Introducción al Catecismo de la Iglesia Católica, Ciudad Nueva (pp. 67-110).

Quien toma en sus manos el Catecismo debería familiarizarse en primer lugar con su estructura y la conformación del texto. En el prólogo al CEC, números 18-22, se dan algunas indicaciones prácticas para el uso del Catecismo que son útiles para la lectura. Querría hablar sobre ello brevemente.

La conformación del texto

Como el Catecismo, según se ha dicho, querría ofrecer una exposición orgánica de toda la fe católica, hay que leerlo como una unidad. A ello ayudan las referencias transversales que figuran en el margen del texto, las cuales señalan lugares paralelos correspondientes. A menudo un tema resulta más comprensible cuando se incluyen estos lugares complementarios.

En las notas se remite ante todo a pasajes de la Escritura cuya lectura puede contribuir a una comprensión más profunda de la temática abordada. Las referencias transversales como también las notas están pensadas como recursos directos para la catequesis.

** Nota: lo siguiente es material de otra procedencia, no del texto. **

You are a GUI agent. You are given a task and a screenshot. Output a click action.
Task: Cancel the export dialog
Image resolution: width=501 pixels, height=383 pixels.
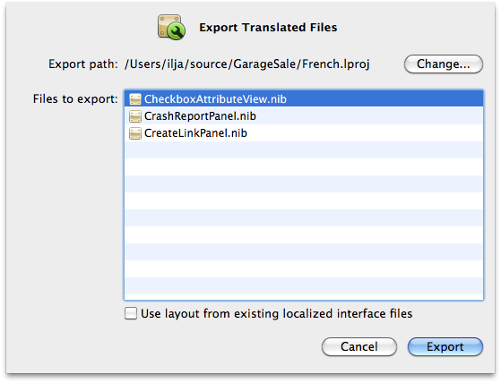pos(359,346)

Los índices al término de la obra, particularmente el índice temático, deben ayudar a localizar las conexiones transversales. Con frecuencia se trata un tema tanto en la confesión de fe como también en la parte moral, cada vez bajo diferente punto de vista. Se ha de reparar en que el índice temático no ofrece todas las palabras y conceptos, sino que incluye los temas y contenidos más importantes, de la forma más completa posible. Por tanto, si no se encuentra un concepto en el índice, eso no quiere decir que el tema no aparezca en el Catecismo. Dos ejemplos: el concepto «evolución» no figura en el índice, pero la cuestión es abordada reiteradas veces (cf. 283, 284, 285, 302, 310); lo mismo cabe decir a propósito del concepto «democracia» (cf. 1901, 1903, 1904, 1915).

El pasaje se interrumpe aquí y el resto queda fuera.